** begin Provided records **

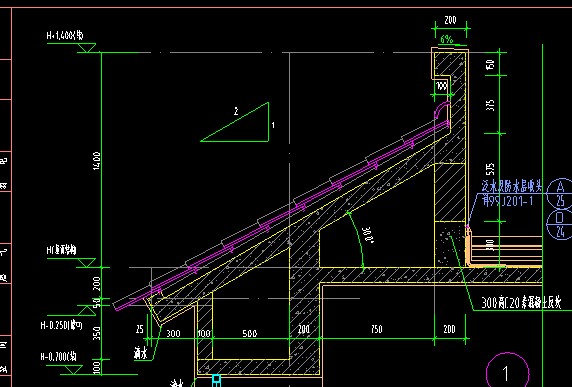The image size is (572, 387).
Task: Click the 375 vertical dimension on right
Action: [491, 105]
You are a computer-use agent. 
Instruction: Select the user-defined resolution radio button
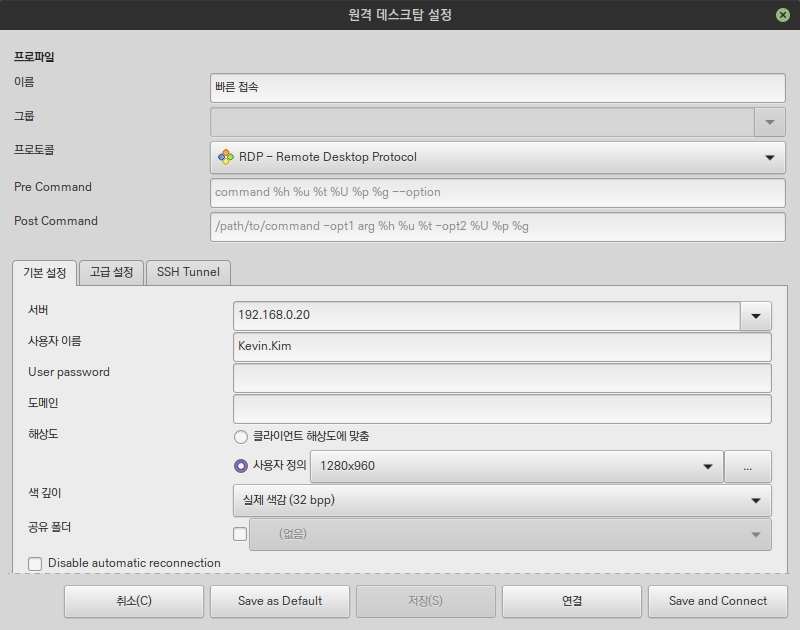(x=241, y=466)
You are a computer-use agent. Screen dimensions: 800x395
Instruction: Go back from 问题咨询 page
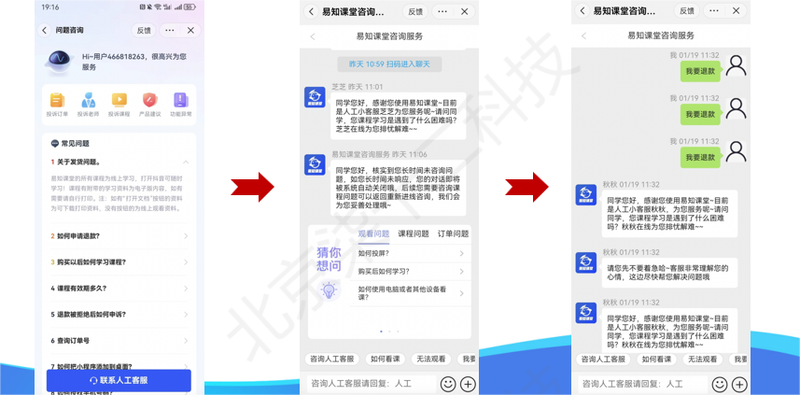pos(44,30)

** end Provided records **

Return every line of the records above word for word, leaving out the pictures.

The image size is (572, 387).
Task: Click the 375 vertical dimension on right
Action: [491, 105]
You are a computer-use agent. 
Instruction: Select the user-defined resolution radio button
(x=241, y=466)
You are a computer-use agent. Screen dimensions: 800x395
Instruction: Go back from 问题咨询 page
pos(44,30)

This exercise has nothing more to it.